Paris, puis Bretagne de fin 1588 à 1598. 8ème et dernière Guerre de Religion. Trois jeunes gens (deux garçons et une fille), logés au Collège de Léon, font leurs études au Collège de Boncourt. Pour apprendre le français et faire leurs humanités. Un des jeunes hommes est un sieur (un noble sans fief car cadet – en Bretagne, les fiefs sont indivisibles et réservés aux seuls aînés) ; c’est un fervent catholique qui embrassera bientôt la cause de la sécession bretonne voulue par le duc de Mercœur. Le second est le fils d’un marchand de crées de Morlaix, dont la mère est Cornouaillaise de Grande-Bretagne, de confession presbytérienne (protestante non anglicane). Son père et lui-même sont donc soupçonnés de sympathie huguenote. La jeune fille est une véritable pennhêrez (dame détentrice d’un fief), issue d’une noble lignée dont l’origine mystérieuse se perd dans la nuit des temps.

Suite à l’assassinat du Duc de Guise à Blois en décembre 1588, la 8ème et dernière Guerre de Religion éclate.
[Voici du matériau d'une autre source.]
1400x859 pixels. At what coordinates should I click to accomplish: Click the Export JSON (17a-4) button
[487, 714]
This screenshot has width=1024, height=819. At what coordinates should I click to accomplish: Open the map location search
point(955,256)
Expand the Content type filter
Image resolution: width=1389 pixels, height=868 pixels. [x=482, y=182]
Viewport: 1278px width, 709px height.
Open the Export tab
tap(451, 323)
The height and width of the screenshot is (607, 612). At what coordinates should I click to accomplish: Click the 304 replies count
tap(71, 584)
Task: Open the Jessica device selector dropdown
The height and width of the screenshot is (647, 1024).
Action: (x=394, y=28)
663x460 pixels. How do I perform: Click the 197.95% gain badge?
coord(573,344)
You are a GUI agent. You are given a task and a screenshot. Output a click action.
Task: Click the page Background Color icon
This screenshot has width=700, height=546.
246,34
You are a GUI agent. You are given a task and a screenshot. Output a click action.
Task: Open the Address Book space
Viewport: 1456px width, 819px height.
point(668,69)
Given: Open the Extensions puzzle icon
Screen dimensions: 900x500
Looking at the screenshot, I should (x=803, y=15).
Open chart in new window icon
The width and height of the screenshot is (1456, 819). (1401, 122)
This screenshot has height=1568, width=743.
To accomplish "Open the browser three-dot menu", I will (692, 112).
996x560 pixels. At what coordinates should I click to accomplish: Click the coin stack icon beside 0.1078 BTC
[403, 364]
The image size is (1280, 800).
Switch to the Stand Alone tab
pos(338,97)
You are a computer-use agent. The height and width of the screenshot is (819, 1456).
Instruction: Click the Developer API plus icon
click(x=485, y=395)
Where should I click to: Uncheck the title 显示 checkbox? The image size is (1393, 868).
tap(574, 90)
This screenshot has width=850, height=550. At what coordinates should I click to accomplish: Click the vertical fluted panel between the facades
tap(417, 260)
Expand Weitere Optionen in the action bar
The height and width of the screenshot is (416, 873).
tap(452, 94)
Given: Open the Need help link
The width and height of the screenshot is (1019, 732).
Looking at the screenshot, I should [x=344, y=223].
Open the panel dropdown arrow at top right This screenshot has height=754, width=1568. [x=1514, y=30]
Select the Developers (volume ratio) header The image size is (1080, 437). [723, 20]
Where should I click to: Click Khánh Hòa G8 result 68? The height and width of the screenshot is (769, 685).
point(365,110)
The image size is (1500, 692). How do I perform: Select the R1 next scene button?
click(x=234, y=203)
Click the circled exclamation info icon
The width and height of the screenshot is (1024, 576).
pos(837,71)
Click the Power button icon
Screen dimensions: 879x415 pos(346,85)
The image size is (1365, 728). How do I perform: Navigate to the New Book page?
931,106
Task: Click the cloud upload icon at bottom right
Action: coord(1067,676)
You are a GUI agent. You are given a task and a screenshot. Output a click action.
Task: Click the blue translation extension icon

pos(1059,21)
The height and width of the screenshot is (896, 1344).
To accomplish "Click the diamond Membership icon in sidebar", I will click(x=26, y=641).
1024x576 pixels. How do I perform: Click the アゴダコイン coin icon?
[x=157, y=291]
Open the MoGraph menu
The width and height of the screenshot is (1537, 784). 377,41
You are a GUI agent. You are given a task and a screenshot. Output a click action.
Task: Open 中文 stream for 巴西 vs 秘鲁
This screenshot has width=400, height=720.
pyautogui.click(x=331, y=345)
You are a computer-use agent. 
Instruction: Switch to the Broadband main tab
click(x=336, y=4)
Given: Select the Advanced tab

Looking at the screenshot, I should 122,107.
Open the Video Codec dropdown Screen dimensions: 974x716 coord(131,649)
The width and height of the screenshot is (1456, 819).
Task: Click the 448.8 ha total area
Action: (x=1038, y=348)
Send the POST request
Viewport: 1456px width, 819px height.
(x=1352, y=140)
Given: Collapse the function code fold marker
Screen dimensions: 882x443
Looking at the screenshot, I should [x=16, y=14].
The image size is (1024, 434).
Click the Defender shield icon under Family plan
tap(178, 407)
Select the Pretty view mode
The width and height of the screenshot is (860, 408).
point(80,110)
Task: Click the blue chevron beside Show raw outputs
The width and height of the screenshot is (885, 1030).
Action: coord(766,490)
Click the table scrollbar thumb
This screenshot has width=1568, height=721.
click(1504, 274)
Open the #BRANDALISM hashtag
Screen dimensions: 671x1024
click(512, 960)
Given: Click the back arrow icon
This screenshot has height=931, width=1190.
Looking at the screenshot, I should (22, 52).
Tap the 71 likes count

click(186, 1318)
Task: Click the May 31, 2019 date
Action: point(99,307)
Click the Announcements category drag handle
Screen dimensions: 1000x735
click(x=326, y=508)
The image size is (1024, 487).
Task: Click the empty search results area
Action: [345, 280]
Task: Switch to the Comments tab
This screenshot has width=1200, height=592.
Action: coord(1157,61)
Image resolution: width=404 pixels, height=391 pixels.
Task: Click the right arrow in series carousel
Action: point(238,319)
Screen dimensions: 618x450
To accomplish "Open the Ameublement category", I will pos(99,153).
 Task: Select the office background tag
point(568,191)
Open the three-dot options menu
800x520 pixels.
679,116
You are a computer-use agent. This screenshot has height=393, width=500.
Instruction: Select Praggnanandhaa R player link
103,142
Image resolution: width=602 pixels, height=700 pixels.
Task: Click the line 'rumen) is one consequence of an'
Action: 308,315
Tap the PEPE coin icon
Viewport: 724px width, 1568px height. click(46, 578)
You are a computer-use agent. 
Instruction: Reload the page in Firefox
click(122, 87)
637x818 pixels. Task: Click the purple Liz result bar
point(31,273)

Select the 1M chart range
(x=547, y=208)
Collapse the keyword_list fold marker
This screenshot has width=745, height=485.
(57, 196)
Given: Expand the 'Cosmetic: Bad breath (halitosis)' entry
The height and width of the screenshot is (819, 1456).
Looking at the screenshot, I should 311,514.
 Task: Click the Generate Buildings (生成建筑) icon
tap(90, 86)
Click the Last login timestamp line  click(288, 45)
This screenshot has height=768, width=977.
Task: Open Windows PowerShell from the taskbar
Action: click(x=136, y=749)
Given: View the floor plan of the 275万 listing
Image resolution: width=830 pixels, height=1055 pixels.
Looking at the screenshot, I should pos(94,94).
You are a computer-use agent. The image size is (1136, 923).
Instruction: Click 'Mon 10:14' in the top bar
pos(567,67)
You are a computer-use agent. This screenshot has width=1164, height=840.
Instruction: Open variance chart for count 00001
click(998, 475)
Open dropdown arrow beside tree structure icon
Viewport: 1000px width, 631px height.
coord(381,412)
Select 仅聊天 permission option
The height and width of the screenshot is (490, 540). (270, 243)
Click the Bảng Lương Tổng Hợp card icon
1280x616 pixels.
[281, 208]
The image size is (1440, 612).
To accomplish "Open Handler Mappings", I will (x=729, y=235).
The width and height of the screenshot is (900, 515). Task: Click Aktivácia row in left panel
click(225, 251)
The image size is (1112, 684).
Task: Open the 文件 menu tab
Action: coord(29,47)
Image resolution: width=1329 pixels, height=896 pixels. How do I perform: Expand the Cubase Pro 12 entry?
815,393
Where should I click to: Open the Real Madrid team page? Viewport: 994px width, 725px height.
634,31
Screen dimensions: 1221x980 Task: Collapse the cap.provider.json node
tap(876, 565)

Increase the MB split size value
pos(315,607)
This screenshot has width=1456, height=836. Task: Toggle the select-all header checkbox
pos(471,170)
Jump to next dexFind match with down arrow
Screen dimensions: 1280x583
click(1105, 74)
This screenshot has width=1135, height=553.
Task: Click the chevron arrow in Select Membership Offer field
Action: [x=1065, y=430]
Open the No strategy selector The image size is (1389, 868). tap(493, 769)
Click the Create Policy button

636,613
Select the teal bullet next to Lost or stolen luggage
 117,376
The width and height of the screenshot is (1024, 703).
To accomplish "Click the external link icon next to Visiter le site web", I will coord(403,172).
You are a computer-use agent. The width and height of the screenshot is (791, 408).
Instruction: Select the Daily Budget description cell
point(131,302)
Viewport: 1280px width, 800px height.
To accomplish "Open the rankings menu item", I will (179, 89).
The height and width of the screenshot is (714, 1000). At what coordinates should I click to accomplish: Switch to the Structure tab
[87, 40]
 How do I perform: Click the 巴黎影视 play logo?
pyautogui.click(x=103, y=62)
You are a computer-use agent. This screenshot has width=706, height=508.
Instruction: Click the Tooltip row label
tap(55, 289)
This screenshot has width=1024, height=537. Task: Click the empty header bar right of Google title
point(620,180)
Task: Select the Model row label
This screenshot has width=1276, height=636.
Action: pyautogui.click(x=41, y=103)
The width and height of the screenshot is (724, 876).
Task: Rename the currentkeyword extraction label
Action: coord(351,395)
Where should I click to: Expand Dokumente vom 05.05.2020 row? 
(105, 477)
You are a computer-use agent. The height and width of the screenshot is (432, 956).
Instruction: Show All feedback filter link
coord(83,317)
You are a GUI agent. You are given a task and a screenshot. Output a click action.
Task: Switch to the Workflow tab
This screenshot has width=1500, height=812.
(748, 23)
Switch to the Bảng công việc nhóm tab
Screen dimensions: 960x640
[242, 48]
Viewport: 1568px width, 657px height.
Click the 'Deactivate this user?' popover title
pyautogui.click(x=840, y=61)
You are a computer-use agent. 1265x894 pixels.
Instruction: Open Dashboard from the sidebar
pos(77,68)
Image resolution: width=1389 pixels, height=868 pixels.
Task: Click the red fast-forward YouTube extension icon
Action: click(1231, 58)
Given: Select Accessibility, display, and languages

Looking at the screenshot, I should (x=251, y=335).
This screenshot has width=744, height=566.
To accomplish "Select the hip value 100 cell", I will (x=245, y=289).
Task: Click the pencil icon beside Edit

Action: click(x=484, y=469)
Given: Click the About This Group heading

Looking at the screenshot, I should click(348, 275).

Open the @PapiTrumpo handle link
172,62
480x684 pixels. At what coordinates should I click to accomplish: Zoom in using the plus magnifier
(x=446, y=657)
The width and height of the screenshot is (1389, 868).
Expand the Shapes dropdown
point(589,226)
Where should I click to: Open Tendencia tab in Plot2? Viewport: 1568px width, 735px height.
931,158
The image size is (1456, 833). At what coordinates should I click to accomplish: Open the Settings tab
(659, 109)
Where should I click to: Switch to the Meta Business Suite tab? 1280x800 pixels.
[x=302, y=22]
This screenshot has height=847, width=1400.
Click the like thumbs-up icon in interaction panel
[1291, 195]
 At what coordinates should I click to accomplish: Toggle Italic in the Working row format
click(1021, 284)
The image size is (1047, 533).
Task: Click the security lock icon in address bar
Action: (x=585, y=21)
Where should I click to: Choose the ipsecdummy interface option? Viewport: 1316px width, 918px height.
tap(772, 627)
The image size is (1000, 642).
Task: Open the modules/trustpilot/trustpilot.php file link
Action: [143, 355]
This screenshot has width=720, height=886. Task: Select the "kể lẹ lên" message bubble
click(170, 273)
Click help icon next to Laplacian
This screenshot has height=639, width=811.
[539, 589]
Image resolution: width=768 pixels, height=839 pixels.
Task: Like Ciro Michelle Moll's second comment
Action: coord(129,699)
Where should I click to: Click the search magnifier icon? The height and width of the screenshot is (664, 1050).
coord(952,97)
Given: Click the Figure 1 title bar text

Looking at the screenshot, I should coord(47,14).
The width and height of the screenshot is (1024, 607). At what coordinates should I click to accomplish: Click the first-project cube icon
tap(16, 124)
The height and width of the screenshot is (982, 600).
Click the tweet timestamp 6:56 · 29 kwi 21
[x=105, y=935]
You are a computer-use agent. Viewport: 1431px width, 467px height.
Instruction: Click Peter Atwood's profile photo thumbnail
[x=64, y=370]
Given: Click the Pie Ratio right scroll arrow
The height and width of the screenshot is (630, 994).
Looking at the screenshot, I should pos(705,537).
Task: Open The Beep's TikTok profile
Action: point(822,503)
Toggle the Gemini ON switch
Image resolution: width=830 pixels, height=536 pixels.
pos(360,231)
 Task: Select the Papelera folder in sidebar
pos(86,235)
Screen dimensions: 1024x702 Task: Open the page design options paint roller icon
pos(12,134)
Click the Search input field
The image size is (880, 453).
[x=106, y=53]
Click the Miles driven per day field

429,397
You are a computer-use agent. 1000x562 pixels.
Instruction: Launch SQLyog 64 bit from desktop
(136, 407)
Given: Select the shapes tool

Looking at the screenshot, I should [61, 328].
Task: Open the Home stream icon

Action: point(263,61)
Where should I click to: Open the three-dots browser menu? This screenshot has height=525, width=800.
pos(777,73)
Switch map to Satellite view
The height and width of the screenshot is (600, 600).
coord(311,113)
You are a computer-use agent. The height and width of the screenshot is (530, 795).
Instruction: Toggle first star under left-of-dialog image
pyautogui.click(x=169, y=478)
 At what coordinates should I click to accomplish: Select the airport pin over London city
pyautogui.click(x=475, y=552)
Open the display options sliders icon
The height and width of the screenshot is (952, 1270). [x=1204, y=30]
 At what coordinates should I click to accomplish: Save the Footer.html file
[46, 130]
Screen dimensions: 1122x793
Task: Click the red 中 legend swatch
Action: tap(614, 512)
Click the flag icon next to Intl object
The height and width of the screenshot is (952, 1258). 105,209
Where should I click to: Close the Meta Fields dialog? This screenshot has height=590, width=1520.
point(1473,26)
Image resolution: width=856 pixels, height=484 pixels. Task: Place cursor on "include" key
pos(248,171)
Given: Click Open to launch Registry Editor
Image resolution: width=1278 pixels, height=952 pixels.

Nos héros, fuyant la dictature dure alors instaurée à Paris par la Ligue et les fanatiques « Docteurs Noirs de la Sorbonne » pour la Bretagne, vont se trouver embarqués dans cette guerre, la seconde guerre de religion ayant eu lieu dans cette province, guerre de religion et de vision du monde, guerre politique et sociale, guerre civile, guerre nationale et internationale avec les interventions de l’Espagne et de l’Angleterre. Guerre de guérilla enfin marquée par des atrocités sans nom.

Nos héros vont se retrouver pris dans cette tempête. Amour, destin, tragédie, mort.

À commander de préférence en librairie, ou bien à la rigueur en ligne chez Fnac, Cultura, Decitre etc…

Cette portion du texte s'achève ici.